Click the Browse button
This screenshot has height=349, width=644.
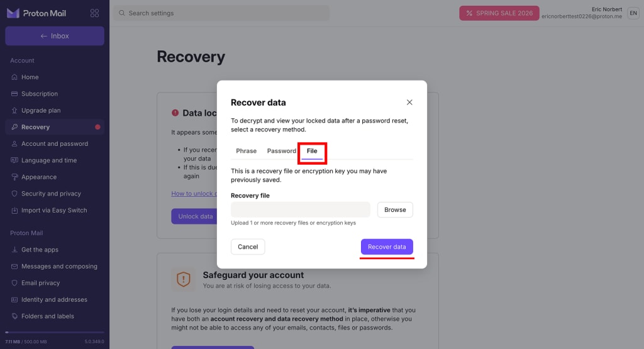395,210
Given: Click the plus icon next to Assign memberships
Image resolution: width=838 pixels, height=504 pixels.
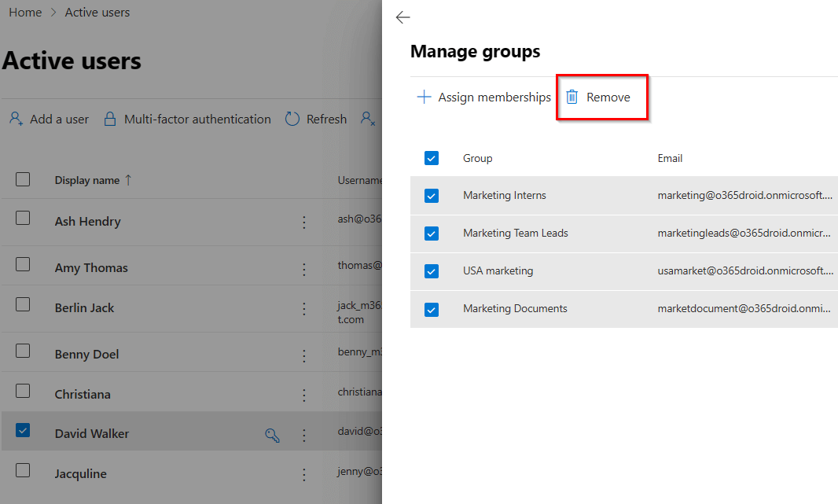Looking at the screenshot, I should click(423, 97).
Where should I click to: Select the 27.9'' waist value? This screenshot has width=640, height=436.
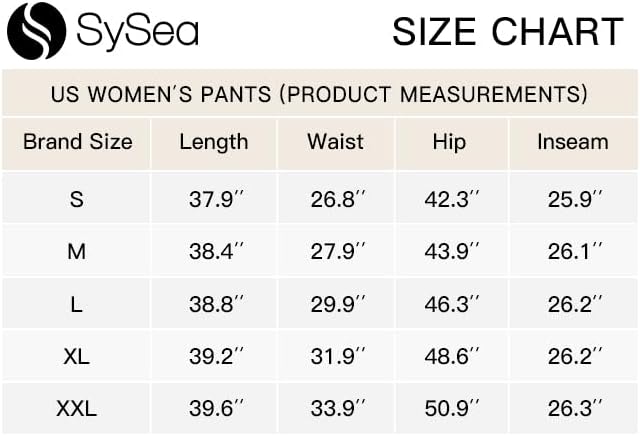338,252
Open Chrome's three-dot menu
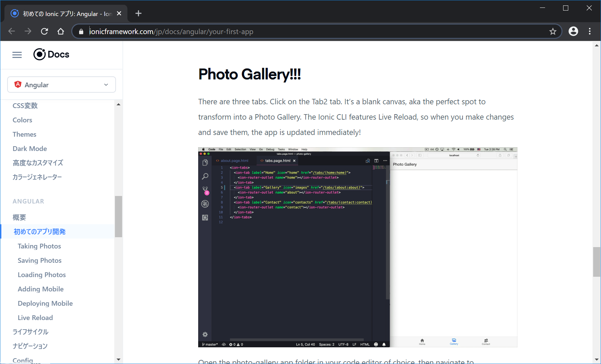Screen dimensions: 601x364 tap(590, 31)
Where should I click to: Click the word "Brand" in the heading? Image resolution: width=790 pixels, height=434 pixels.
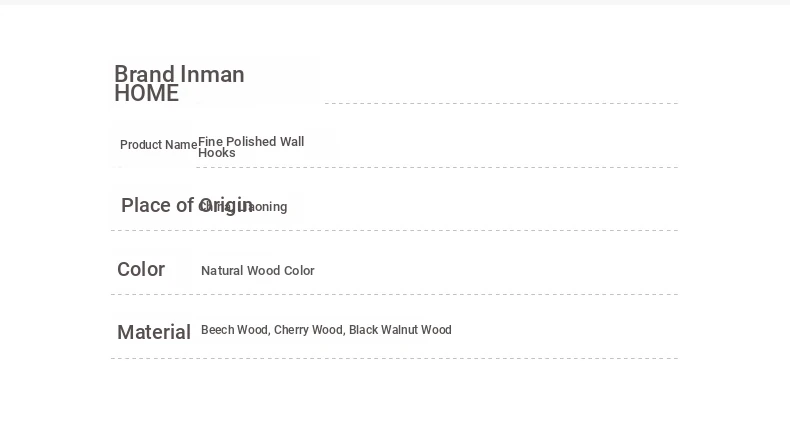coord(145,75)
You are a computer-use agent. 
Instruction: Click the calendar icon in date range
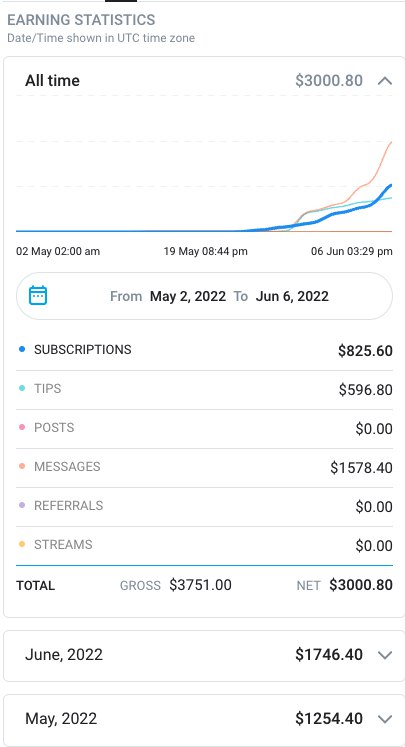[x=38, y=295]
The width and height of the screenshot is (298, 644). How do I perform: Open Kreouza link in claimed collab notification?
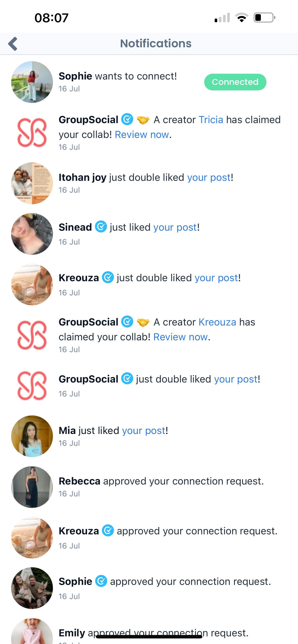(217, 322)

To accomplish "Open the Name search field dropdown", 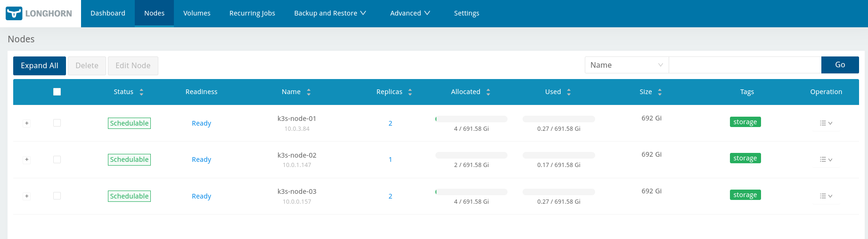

════════════════════

What you need to do: Pictures are to be left out. Otherwise, copy the material above exactly.

Response area:
Click the Browse button
This screenshot has height=349, width=644.
395,210
Given: Click the plus icon next to Assign memberships
Image resolution: width=838 pixels, height=504 pixels.
Looking at the screenshot, I should click(423, 97).
Where should I click to: Select the 27.9'' waist value? This screenshot has width=640, height=436.
338,252
Open Chrome's three-dot menu
Screen dimensions: 601x364 tap(590, 31)
Where should I click to: Click the word "Brand" in the heading? Image resolution: width=790 pixels, height=434 pixels.
coord(145,75)
You are a computer-use agent. 
Instruction: Click the calendar icon in date range
[x=38, y=295]
The width and height of the screenshot is (298, 644). How do I perform: Open Kreouza link in claimed collab notification?
(217, 322)

To accomplish "Open the Name search field dropdown", 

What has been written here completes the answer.